List of tasks:
a. Copy the part of the commit message between "Insert before starting" and "is last used)", inclusive.
b. Summarize the commit message in two sentences.

Article:
[v5,01/11] asm-generic/pgtable: Adds generic functions to monitor lockless pgtable walks
diff mbox series

Message ID 20191003013325.2614-2-leonardo@linux.ibm.com
State New
Headers show
Series
  • Introduces new count-based method for tracking lockless pagetable walks
Related show

Commit Message

Leonardo Bras Oct. 3, 2019, 1:33 a.m. UTC
It's necessary to monitor lockless pagetable walks, in order to avoid doing
THP splitting/collapsing during them.

Some methods rely on irq enable/disable, but that can be slow on
cases with a lot of cpus are used for the process, given all these cpus
have to run a IPI.

In order to speedup some cases, I propose a refcount-based approach,
that counts the number of lockless pagetable walks happening on the
process. If this count is zero, it skips the irq-oriented method.

Given that there are lockless pagetable walks on generic code, it's
necessary to create documented generic functions that may be enough for
most archs and but let open to arch-specific implemenations.

This method does not exclude the current irq-oriented method. It works as a
complement to skip unnecessary waiting.

begin_lockless_pgtbl_walk(mm)
        Insert before starting any lockless pgtable walk
end_lockless_pgtbl_walk(mm)
        Insert after the end of any lockless pgtable walk
        (Mostly after the ptep is last used)
running_lockless_pgtbl_walk(mm)

Information supplied:
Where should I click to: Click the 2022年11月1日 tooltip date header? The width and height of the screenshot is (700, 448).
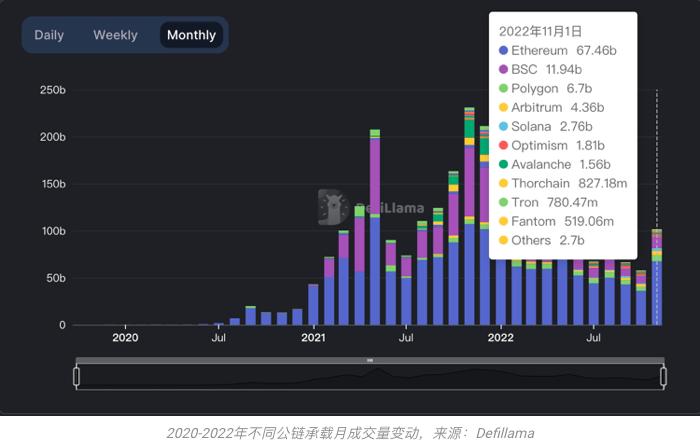pos(541,31)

Task responses:
a.
Insert before starting any lockless pgtable walk
end_lockless_pgtbl_walk(mm)
        Insert after the end of any lockless pgtable walk
        (Mostly after the ptep is last used)

b. To avoid THP splitting or collapsing during lockless pagetable walks, the commit message proposes a refcount-based approach that counts the walks happening on a process and skips the irq-oriented method, which can be slow when many CPUs must run an IPI, if the count is zero. It introduces documented generic functions, including begin_lockless_pgtbl_walk(mm), inserted before a walk, and end_lockless_pgtbl_walk(mm), inserted after it, that complement rather than exclude the current irq-oriented method.